Ce projet interdisciplinaire, initié en 2022 avait pour objectif d’étudier, pour la première fois, les mécanismes à l’origine des captures accidentelles de dauphins communs dans le golfe de Gascogne et de proposer des pistes de solutions pour concilier pêche et protection des dauphins communs. Le projet a généré un grand nombre de connaissances nouvelles, notamment sur l’écologie des
dauphins et sur la mesure et la cartographie du risque de capture, à différentes échelles spatio-temporelles.

Les principaux résultats du projet Delmoges sont :
1/ Causes de l’augmentation des captures depuis 2016 : Delmoges a montré que le réchauffement des eaux concentre les proies des dauphins (les petits poissons pélagiques) près des côtes, les attirant dans les zones de pêche hivernales.

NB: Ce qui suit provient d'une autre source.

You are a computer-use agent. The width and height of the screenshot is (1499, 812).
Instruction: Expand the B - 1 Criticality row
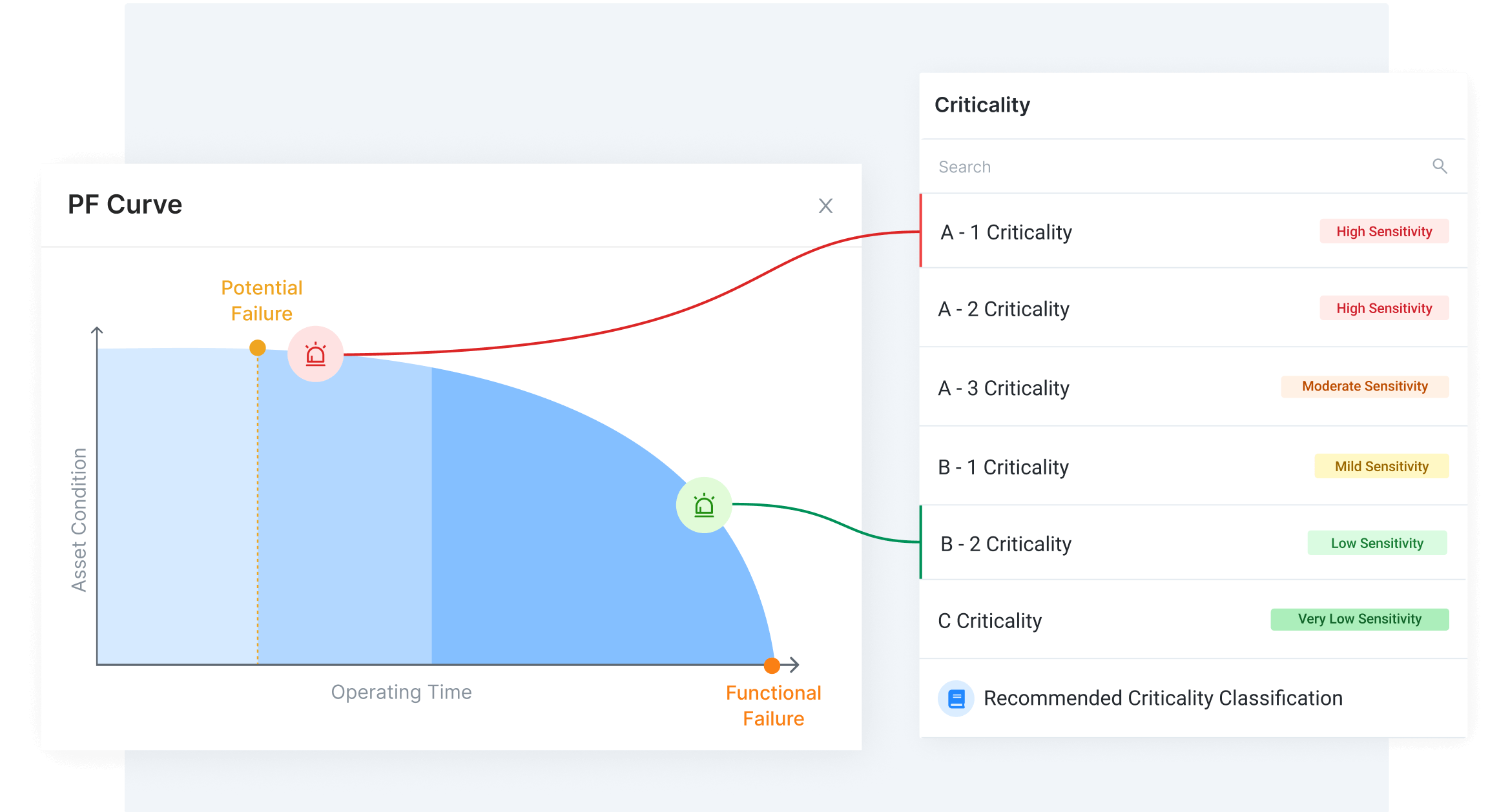[x=1003, y=466]
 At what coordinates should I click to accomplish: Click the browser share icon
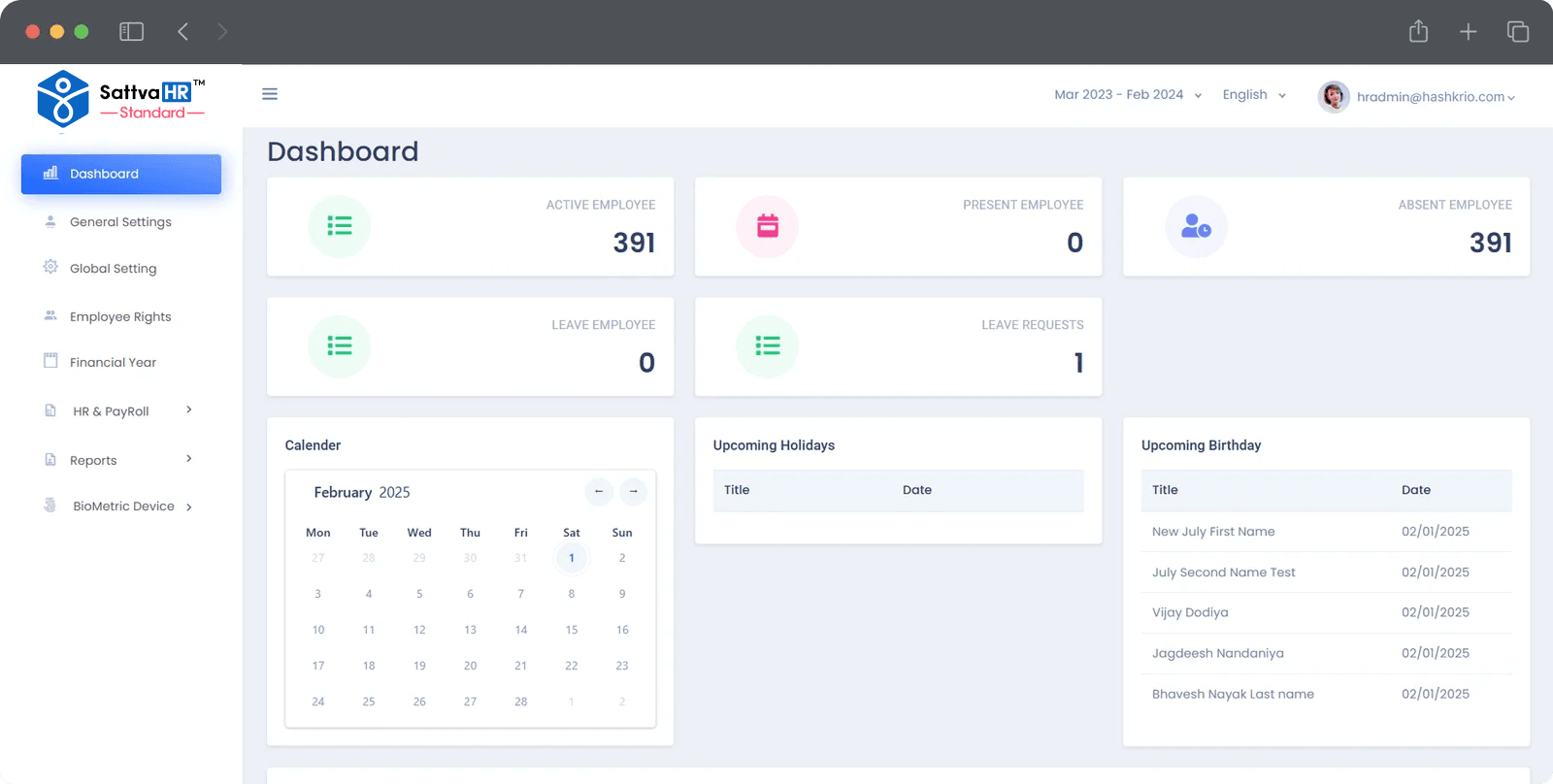pyautogui.click(x=1418, y=31)
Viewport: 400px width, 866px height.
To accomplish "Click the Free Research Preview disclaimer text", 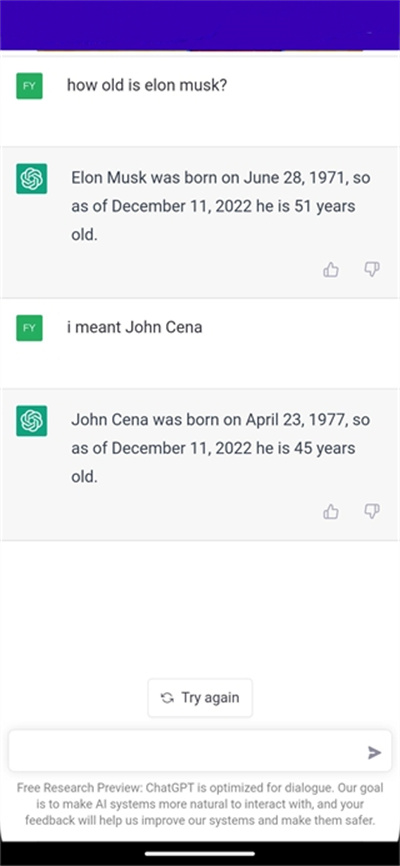I will click(200, 804).
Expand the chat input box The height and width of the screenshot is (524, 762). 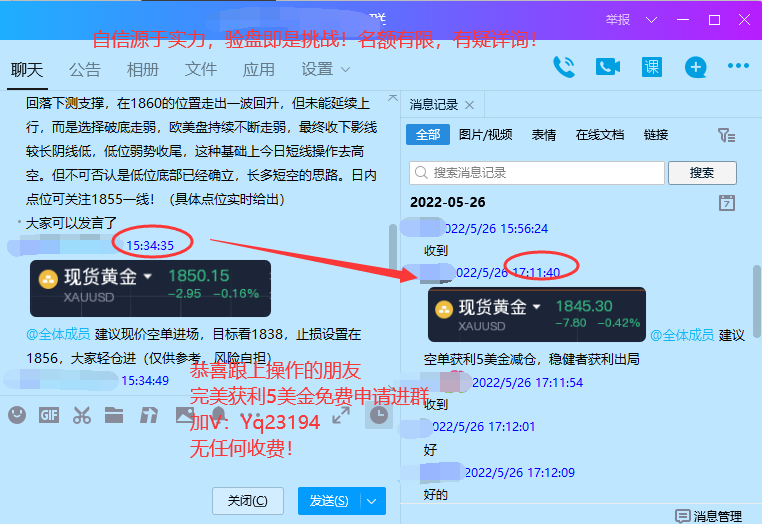(x=341, y=416)
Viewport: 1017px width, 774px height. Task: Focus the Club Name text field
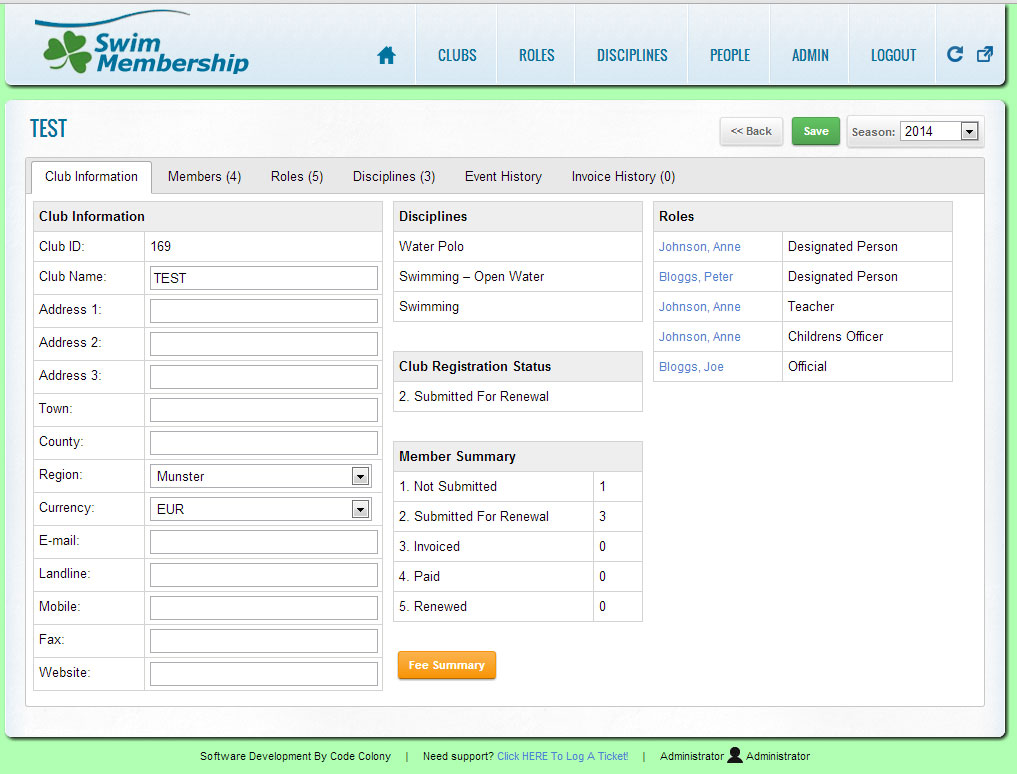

Ces dauphins, globalement en bonne santé au moment de leur mort, sont capturés lorsqu’ils chassent activement les anchois et sardines.
2/ Mesure et cartographie du risque de captures : Delmoges a cartographié le risque de capture des dauphins en croisant données de pêche et observations en mer, pour les zones, périodes et types de pêche pour lesquelles ces données étaient disponibles. Ce travail révèle que la co-occurrence géographique entre les dauphins, leurs proies et les engins de pêche est variable, mais parfois importante. Certaines zones côtières peu profondes semblent particulièrement à risque en hiver lorsque certains types de proies y sont présentes.
3/ Mesures de gestion et de remédiation : enjeux d’efficacité et d’acceptabilité. Depuis 2024, la France a instauré des fermetures temporaires de zones de pêche pour les engins à risque. Cette mesure, efficace à court terme mais coûteuse sur le plan économique et social, appelle à discuter et évaluer des options alternatives. Delmoges a apporté des perspectives nouvelles à travers différents scénarios, incluant des approches technologiques, des limitations et changements de stratégies de pêche, et des mesures incitatives.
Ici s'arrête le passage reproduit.